El tráfico es un asunto trascendental. Algunas personas cruzan en rojo, acompañadas de jóvenes, niños o con el carrito de un bebé. Luego nos preocupamos porque nuestros hijos conducen rápido, con el móvil o sin los elementos de seguridad.

Cuando nuestros hijos ya son jóvenes que conducen su moto o su coche, quizá lleguemos tarde diciéndoles aquello de «No corras» al ver que se disponen a salir de casa. Cómo evitar que los hijos tengan un accidente de tráfico, entonces. Lo importante es la prevención: darles el mensaje adecuado desde pequeños.

Con frecuencia, mueren jóvenes en accidentes de tráfico. Luego se comenta en los centros educativos y se reflexiona. En las aulas, como profesor, hago la siguiente pregunta: «¿No es mejor tomar medidas y cumplir las normas antes de tener que ir a un funeral?».

Predicar con el ejemplo

Cumplir las normas y predicar con el ejemplo es no pasar en rojo, cruzar la calle por los pasos de peatones y evitar atajos. Miles de peatones mueren por cruzar en rojo. Miran, creen que no viene nadie y no ven el vehículo que pasa en ese momento.

Los niños no reconocen las señales ni saben conducir. Sin embargo, desde las primeras edades, ya reconocen la velocidad que marca el velocímetro del coche y el máximo permitido en los diferentes tramos de la carretera o la autopista. Luego, si vamos rápido, es lógico que cuando conduzcan sobrepasen la velocidad. Además, tendrán más probabilidades de sufrir un accidente.

No sirve que les digamos «No corras» si después nosotros corremos. Van a repetir conductas que han visto en nosotros u otras personas. De ahí, la importancia del ejemplo.

Un caso práctico

Una madre iba a cruzar la calzada con un bebé en el cochecito y un niño de 4 años. Al ver que venía un coche, se paró y el niño entró en la calzada. Le dije que debería ir por el paso de cebra. Si no, los niños no lo harán nunca. Seguidamente, anduvo 15 metros y cruzó por el paso de cebra. Comprendió la importancia de rectificar y educar con el ejemplo.

Conclusión

Hay que evitar los atajos. Cuando nuestros hijos van con nosotros y caminamos unos metros para ir por el paso de cebra, ellos también lo harán y probablemente les estemos salvando la vida. Verán que cumplir las normas de educación vial es de vital importancia.

Aparcar mal es una conducta inadecuada. Estamos enseñando a nuestros hijos que no es necesario cumplir las normas. Luego no nos podremos quejar si no respetan las señales y las normas de tráfico: nosotros les habremos enseñado a no cumplirlas.

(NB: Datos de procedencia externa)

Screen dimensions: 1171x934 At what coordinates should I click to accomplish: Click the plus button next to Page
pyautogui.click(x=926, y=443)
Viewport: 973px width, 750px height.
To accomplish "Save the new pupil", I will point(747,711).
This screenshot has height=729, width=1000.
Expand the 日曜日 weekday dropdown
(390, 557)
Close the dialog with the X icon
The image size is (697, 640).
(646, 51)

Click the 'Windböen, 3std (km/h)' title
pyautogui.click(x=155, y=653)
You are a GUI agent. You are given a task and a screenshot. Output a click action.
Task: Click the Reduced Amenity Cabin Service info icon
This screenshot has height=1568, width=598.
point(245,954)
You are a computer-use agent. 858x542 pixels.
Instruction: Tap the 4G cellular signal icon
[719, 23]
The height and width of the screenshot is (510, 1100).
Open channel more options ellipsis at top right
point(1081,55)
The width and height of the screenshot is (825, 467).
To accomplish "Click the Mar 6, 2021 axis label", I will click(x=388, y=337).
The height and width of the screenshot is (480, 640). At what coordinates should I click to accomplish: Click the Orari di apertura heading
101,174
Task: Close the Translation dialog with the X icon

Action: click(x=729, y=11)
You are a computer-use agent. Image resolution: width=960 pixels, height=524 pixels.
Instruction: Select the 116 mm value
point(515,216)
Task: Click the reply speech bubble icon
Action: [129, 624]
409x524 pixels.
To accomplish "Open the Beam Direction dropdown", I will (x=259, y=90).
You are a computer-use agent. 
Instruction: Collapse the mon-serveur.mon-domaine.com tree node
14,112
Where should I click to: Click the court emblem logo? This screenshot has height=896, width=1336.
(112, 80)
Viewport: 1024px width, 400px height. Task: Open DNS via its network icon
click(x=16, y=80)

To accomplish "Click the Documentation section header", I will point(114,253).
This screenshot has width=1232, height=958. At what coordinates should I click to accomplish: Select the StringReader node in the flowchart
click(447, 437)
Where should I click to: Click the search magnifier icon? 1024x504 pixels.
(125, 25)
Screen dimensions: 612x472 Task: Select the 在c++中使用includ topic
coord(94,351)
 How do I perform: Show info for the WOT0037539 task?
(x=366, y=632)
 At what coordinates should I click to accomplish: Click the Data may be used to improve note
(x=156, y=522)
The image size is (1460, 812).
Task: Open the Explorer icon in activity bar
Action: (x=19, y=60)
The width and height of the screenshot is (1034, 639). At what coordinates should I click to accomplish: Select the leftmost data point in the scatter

A no ser que un policía nos dé permiso, los semáforos solo se pasan en verde, aunque no venga nadie o creamos que no viene nadie. Que veamos que no viene nadie no quiere decir que no venga nadie. Cuando creemos que no viene nadie y viene alguien, nuestro destino es un atropello, el hospital o la muerte.

Este artículo forma parte del libro La importancia de educar. Antoni Ballester. Editorial Círculo Rojo. (2020) pág. 78-80.